WASHINGTON — When the U.S. Food and Drug Administration (FDA) imposes new graphic warning labels for tobacco products, they can survive a First Amendment challenge if they depict health consequences and their effectiveness is supported by adequate scientific evidence, says a Georgetown University Medical Center public health expert and attorney.
Graphic tobacco warning labels—which combine images with health warnings—are a widely used tool for reducing tobacco use in other countries, but the tobacco industry argues they are unconstitutional in the United States.
In an analysis of legal and scientific issues for graphic warning labels published in the American Journal of Preventive Medicine, John Kraemer, JD, MPH, outlines how the courts will likely analyze graphic warnings and identifies what health evidence must be presented to survive a legal challenge.

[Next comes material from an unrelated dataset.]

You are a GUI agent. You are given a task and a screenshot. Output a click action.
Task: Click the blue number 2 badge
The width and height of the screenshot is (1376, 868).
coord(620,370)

Kraemer is an assistant professor of health systems administration at Georgetown University School of Nursing & Health Studies and member of the O’Neill Institute for National and Global Health Law.
Despite the fact that smoking kills 443,00 Americans each year, Kraemer says, “The U.S. has some of the weakest tobacco warning labels in the world, and they haven’t been updated in almost 30 years.”
In 2009, Congress passed the Family Smoking Prevention and Control Act requiring graphic warning labels on tobacco products, giving the FDA authority to specify the images and text that must be included. The FDA issued nine graphic warnings in June 2011, but withdrew them after two federal appeals courts came to opposite conclusions about their constitutionality.
Though ambiguity exists over what constitutional standard would be applied in a legal challenge to the labels, Kraemer argues that it is possible for the FDA to meet the two most likely standards —rational basis review and intermediate review—with the right scientific evidence.
Kraemer says the labels would likely be analyzed under rational basis review and almost certainly prevail “if the courts decide the warnings combat the industry’s past deception.” He says some courts have also applied this review to uncontroversial, factual warnings, such as information intended to help consumers make healthier decisions.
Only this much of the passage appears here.